"The noise isn't false positives, it's all the stuff you're taking action on that didn't need action in the first place."
Signal to Noise: An Interview with Carl Steeves, Deputy CISO at Shutterfly
In this edition of Signal to Noise, I sat down with Carl Steeves, Deputy CISO at Shutterfly. With roots in offensive security and a deep operational background, Carl brings a rare perspective on how to prioritize risk, separate engineering value from marketing hype, and build teams that scale through automation and trust. Our conversation touched on what signal and noise actually mean, how to cut through AI marketing, and where defenders should focus their energy for the highest risk reduction.
Actionable vs. Misguided Effort
Carl's definition of signal to noise isn't just about false positives or alert fatigue. He sees noise as the true positives that don't require action - findings that send defenders down rabbit holes without changing outcomes.
"It's not the false positives that bother me. It's the true positives that still mislead."
He emphasized the importance of thinking across layers, not just the SOC analyst triage queue. A detection might be noise to an analyst but useful to a risk model or automation system. For Carl, the real problem is when security teams waste effort on alerts that don't need a response, burning human time instead of machine cycles.
From Offense to Defense: Why Red Team Experience Matters
Carl started his career hacking routers and flashing firmware before pen testing professionally. That offensive mindset now shapes how he drives risk prioritization.
"I'm constantly saying: That doesn't matter. This does. That mindset came from offense."
He believes every security practitioner should have some offensive experience, not to break things, but to understand attacker priorities and eliminate noise masquerading as signal.
AI, FUD, and the Vendor Hype Filter
Carl has a healthy skepticism toward AI-forward product pitches. He draws a sharp line between AI that simplifies human interaction (like LLMs that help with queries) and AI that reasons, creates hypotheses, and mimics analyst decision-making.
"Don't start with the AI. Start with the problem. If you lead with your AI engine, I tune out."
He urges vendors to explain what problem they solve before showing off how AI helps. The real value, in his view, lies in how much reasoning and creativity the product can replace, not whether it uses the latest acronym.
Risk Reduction, Force Multipliers, and Smart Automation
Carl is a self-described automation junkie, but only when it truly saves time and amplifies impact.
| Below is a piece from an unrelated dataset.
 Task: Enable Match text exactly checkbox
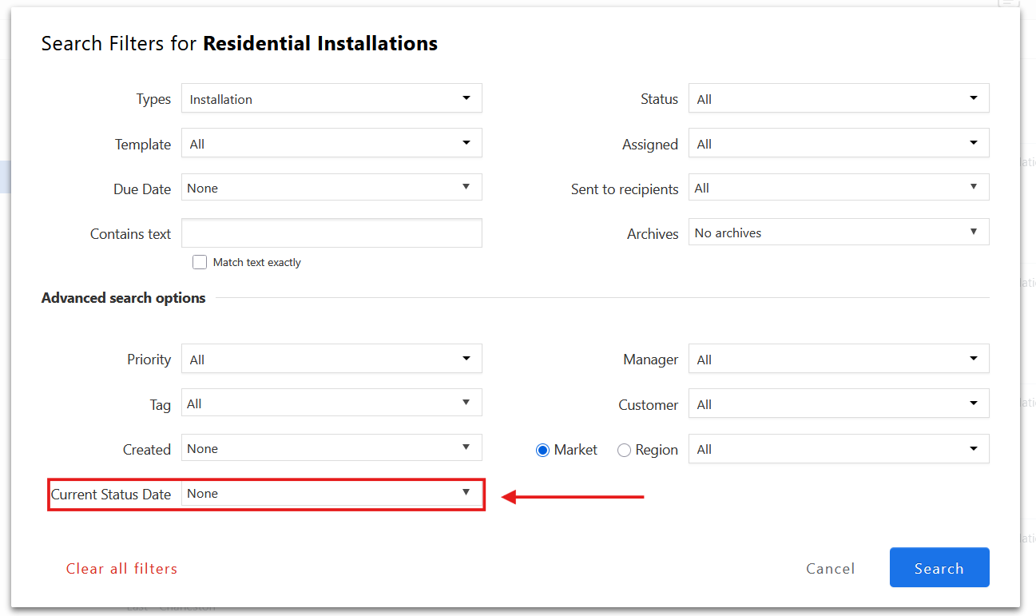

He evaluates security investments based on a simple equation: "With the budget I have, how much risk can I reduce?"
He prioritizes investments in people. Analysts, threat hunters, detection engineers are the highest leverage points. He focuses defensive coverage where ransomware actually spreads: Active Directory, lateral movement, and session hijacking, not just initial access. And he looks for force multipliers: automation, scripting, and smart detection logic that enable defenders to do more with less.
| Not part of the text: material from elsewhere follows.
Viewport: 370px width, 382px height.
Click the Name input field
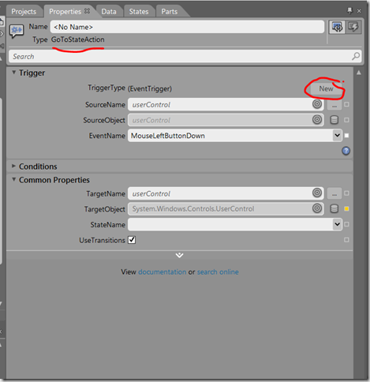[x=187, y=27]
He also stressed the importance of maturity. For immature programs, start with basic operations and visibility. For mature ones, invest in high-level detection and intelligence.
How Carl Stays Informed: Community Over Conferences
While Carl appreciates events like DEF CON and Black Hat, he admits it's rare to see something truly new. Most attacks are iterations on the same themes.
Instead, he stays sharp through daily intel reports from sources like Intel 471, private threat intel communities from prior roles, and conversations with peers who've already distilled raw data into actionable summaries.
This daily discipline helps him avoid wasting time chasing hype. Real insight, he argues, is distilled through peer collaboration and operational experience.
What Keeps Him Up at Night
Carl is candid about what haunts defenders: "The signal I missed. That's what I lose sleep over."
He worries about the unknown, not just industry-wide supply chain breaches, but the subtle signals his team might overlook or choose not to invest in. Those are the misses that stick.
Advice to Vendors: Support Matters More Than AI
His advice to vendors trying to break into enterprise environments? "Your post-sales support engineering needs to be incredible. That's what makes integrations work."
He stresses that real-world deployments always need tweaks, and support loops should feed directly into product design. A fast integration path, real engineering support, and platform flexibility trump flashy feature sets every time.
Wrapping Up
My conversation with Carl Steeves was a masterclass in pragmatic security leadership. From tuning out AI noise to investing in team-level force multipliers, Carl showed that good security is about knowing where to spend time and what not to chase.
Whether it's missed signals, supply chain uncertainty, or internal risk tradeoffs, his focus is always the same: reduce risk with maximum leverage, automate where it counts, and support your people..
Stay secure, and stay curious, my friends.
Damien
Loved this line: “It’s not the false positives that bother me. It’s the true positives that still mislead". That distinction feels so important, not just in security, but in how we engage with AI in general.
I’ve been writing about this from different perspective, how scaling AI without reflection just multiplies distractions that look useful but cost attention, energy, and judgment.
The systems that win won’t be the ones with the most data, they’ll be the ones built around people who still know what not to act on.